Breast cancer is the most common malignancy affecting women in the Western world, while ovarian cancer is a relatively rare cancer form. Ovarian cancer is however the most aggressive gynaecological malignancy and accounts for a disproportionally large fraction of cancer related deaths among women. There is hence a great need for cost effective screening options, as well as for novel prognostic and treatment predictive biomarkers. Our goal is to gain insight into the molecular events underlying each step in the evolution of breast and ovarian cancer, thereby improving the outcome for women diagnosed with these malignancies.

Women with inherited mutations in BRCA1/2 are at significantly increased risk of developing breast and/or serous ovarian cancer.
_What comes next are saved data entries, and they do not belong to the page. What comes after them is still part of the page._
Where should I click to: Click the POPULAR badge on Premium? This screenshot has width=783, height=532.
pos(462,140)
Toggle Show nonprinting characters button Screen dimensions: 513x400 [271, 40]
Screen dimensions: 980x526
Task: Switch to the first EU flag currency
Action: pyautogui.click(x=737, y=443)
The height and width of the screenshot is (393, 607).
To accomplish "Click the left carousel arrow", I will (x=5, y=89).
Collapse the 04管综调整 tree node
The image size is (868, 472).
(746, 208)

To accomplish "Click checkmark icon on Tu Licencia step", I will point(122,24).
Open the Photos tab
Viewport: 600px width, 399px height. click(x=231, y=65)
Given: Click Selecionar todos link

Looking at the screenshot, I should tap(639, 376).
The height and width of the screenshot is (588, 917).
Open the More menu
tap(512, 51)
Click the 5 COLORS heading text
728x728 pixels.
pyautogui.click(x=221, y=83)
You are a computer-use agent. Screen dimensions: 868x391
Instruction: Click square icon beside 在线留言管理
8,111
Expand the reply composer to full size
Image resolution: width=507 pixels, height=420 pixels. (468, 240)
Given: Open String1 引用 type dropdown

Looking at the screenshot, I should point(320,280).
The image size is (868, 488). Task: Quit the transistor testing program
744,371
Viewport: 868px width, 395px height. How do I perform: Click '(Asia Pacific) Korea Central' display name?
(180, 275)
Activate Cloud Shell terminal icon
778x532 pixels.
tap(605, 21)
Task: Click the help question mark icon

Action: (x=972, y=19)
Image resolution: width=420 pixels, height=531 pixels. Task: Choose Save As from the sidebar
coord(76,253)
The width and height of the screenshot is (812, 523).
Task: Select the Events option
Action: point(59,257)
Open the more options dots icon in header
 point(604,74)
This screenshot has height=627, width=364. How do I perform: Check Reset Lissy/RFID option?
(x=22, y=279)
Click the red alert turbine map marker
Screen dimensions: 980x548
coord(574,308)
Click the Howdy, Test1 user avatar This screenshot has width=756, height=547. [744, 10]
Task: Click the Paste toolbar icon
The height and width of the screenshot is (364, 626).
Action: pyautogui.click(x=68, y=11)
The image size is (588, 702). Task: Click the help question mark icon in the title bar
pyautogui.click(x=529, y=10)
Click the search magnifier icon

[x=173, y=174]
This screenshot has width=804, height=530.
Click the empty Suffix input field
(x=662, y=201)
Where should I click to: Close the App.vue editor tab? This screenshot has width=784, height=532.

Intensified screening for early detection of breast cancer is available, but not for ovarian cancer. The only available intervention strategy to date is prophylactic, or risk-reducing surgery. We are attempting to gain insight into the initiating events underlying malignant transformation and tumour evolution in genetically predisposed women. In addition to improving our understanding of genetic susceptibility to breast and/or ovarian cancer harboured in the BRCA1/2 context, this setting provides a unique model system for exploring early events in tumorigenesis in general, and may be extrapolated to breast and ovarian cancer development in general. Also, utilizing the vast knowledge gained from breast cancer research, we aim to gain a comprehensive understanding of the genomic landscape of ovarian cancer, and to translate these findings to the clinical setting.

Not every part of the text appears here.